= Oregon Federation of Colored Women's Clubs =

Oregon women achieved the vote in 1912 and throughout the state women in organizations organized around racial groups and ethnicities. Portland had a significant number of African American women’s clubs and organizations, including the Oregon Federation of Colored Women's Clubs.

== Club history ==
Black women organized voter registration drives, public lectures, and events featuring well-known activist leaders to educate communities on important political issues. These clubs played important roles both locally and nationally in improving interracial relations and promoting civic engagement and uplift within African American communities. There were three pillars of community building in early Black Portland: women’s social clubs, newspapers and civic organizations. The Oregon Association of Colored Women's Clubs was formed in 1912 as the Colored Women’s Council and was a conglomeration of several smaller civic and literary clubs. Their motto was "Lift As We Climb." Katherine Gray was the first president when the club became the Oregon Federation of Colored Women’s Clubs.

== Suffrage ==
Women in the Oregon Federation of Colored Women’s Clubs were also involved in the Suffrage movement. At a meeting of the Colored Women’s Council of Portland on May 12, 1912 members formed the Colored Women’s Equal Suffrage League. Their goal was “spreading equal suffrage ideas among those of the race.” Katherine Gray was the first president, Mrs. Lancaster was vice president, Edith Gray was treasurer, and Hattie Redmond was secretary. Redmond later served as president.
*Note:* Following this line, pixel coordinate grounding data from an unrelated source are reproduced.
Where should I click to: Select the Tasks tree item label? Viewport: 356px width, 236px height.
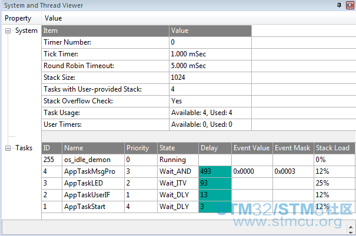(24, 148)
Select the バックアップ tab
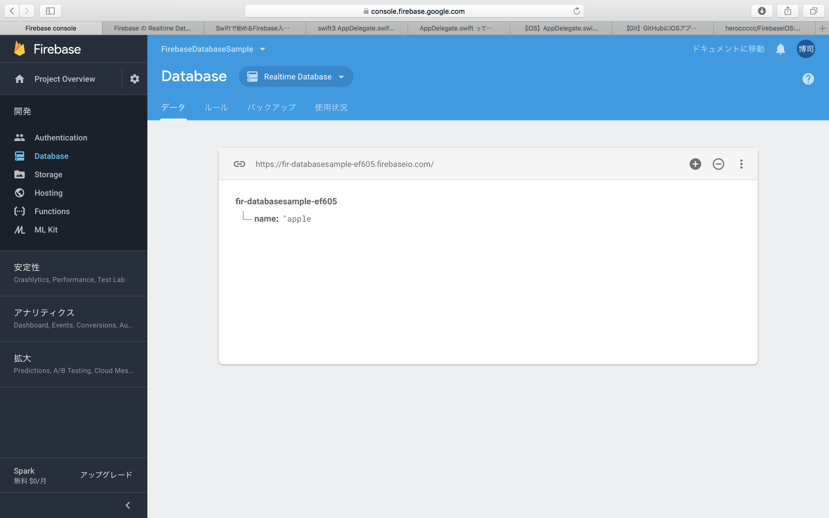Image resolution: width=829 pixels, height=518 pixels. click(271, 107)
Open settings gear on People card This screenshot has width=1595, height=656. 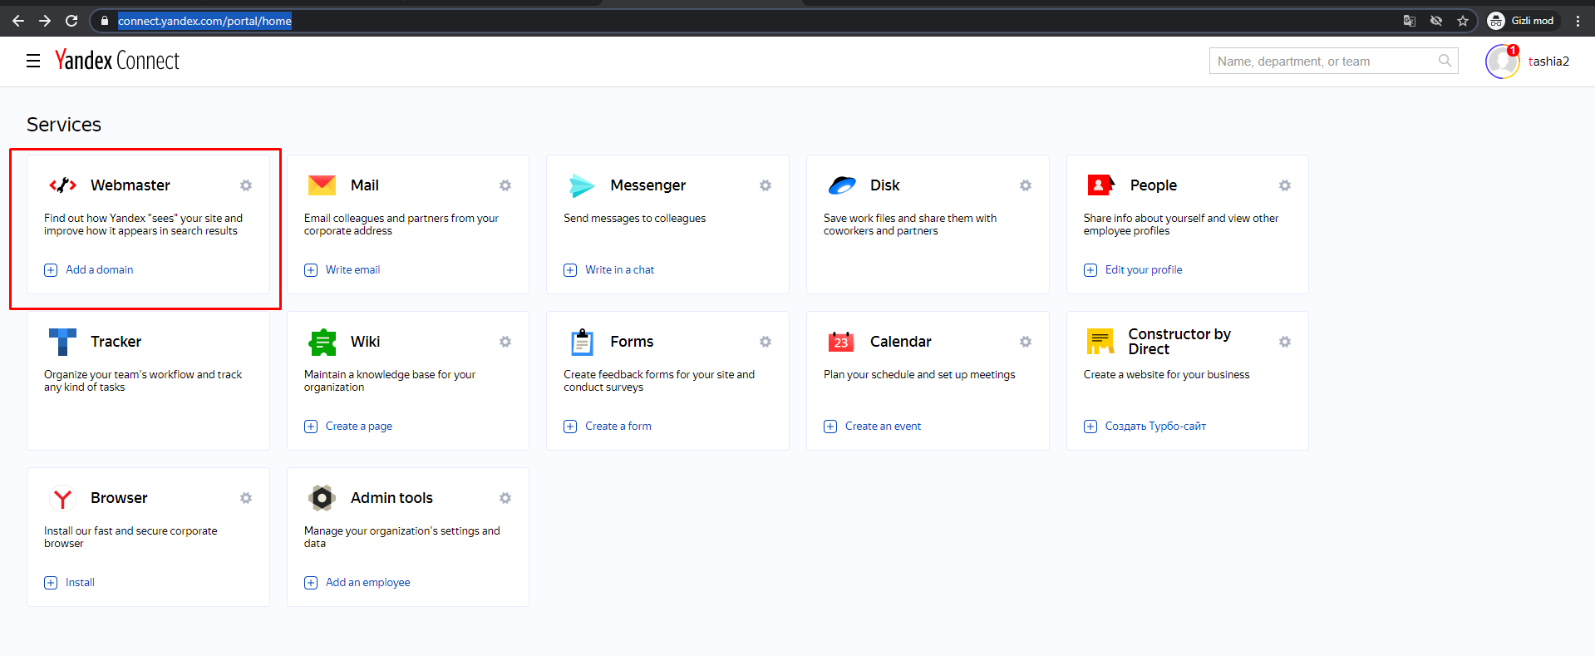point(1285,185)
== National association and consolidation ==
The Oregon club was organized under a regional and national branches of the National Association of Colored Women’s Clubs (NACWC), which was based in  Washington D.C. NACWC was originally called the National Association of Colored Women (1896–1914) and was formed at a convention in Washington, D.C., when the National Federation of Afro-American Women and the National League of Colored Women merged.

By 1988, the club was called the Oregon Association of Color Women's Clubs, and had six active components: Altruistic Club, Fleur de Lis Club, Katherine Gray Club, Literary Research Club, Multnomah Women's Club, and the Harriet Tubman Club. They focused on charitable and educational work, awarded a Katherine Gray Scholarship and Women of the Year and Family of the Year awards, and supported local federated girls' clubs.